Common law is law that comes from the common people, vers., legislation, which,
comes from the "experts."
Common law comes about at the root levels of society: it is not law that is
imposed by some authority from on high. The development of common law was
"essentially a private affair concerning millions of people throughout
dozens of generations and stretching across several centuries." It is a
process that is self adjusting and which goes on everyday unnoticed, without
great expense to the state and with out fractionalizing society. This is to be
compared to the legislative process, a comparison I make elsewhere.
Before getting into the specifics of the common law, let me first set forth a
small speech given in 1875 by an obscure judge. The name of the judge was The
Honourable Joseph Neilson, Chief Justice of the City Court of Brooklyn. He gave
this address at some sort of a gathering, (not in a court, I don't think). The
publisher of the book2 in which I discovered this short speech, entitled it
"The Growth of Principles."
"At the sea shore you pick up a pebble, fashioned after a law of nature,
in the exact form that best resists pressure, and worn as smooth as glass. It
is so perfect that you take it as a keepsake. But could you know its history
from the time when a rough fragment of rock fell from the overhanging cliff
into the sea, to be taken possession of by the under currents, and dragged from
one ocean to another, perhaps around the world, for a hundred years, until in
reduced and perfect form it was cast upon the beach as you find it, you would
have a fit illustration of what many principles, now in familiar use, have
endured, thus tried, tortured and fashioned during the ages. We stand by the
river and admire the great body of water flowing so sweetly on; could you trace
it back to its source, you might find a mere rivulet, but meandering on, joined
by other streams and by secret springs, and fed by the rains and dews of
heaven, it gathers volume and force, makes its way through the gorges of the
mountains, plows, widens and deepens its channel through the provinces, and
attains its present majesty. Thus it is that our truest systems of science had
small beginnings, gradual and countless contributions, and finally took their
place in use, as each of you, from helpless childhood and feeble boyhood, have
grown to your present strength and maturity. No such system could be born in a
day. It was not as when nature in fitful pulsations of her strength suddenly
lifted the land into mountain ranges, but rather, as with small accretions,
gathered in during countless years, she builds her islands in the seas.

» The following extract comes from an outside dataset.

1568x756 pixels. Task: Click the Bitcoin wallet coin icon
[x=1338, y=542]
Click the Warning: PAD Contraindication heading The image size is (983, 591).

"It took a long time to learn the true nature and office of governments;
to discover and secure the principles commonly indicated by such terms as
'Magna Charta,' the 'Bill of Rights,' 'Habeas Corpus,' and the 'Right of trial
by jury;' to found the family home, with its laws of social order, regulating
the rights and duties of each member of it, so that the music at the domestic
hearth might flow on without discord; the household gods so securely planted
that 'Though the wind and the rain might enter, the king could not'; to educate
noise into music, and music into melody; to infuse into the social code and
into the law a spirit of Christian charity, something of the benign temper of
the New Testament, so that no man could be persecuted for conscience sake, so
that there should be an end of human sacrifice for mere faith or opinion; the
smouldering fires at the foot of the stake put out, now, thank God, as
effectually as if all the waters that this night flood the rivers had been
poured in upon them. It took a long time to learn that war was a foolish and
cruel method of settling international differences as compared with
arbitration; to learn that piracy was less profitable than a liberal commerce;
that unpaid labor was not as good as well-requited toil; that a splenetic old
woman, falling into trances and shrieking prophecies, was a fit subject for the
asylum rather than to be burned as a witch.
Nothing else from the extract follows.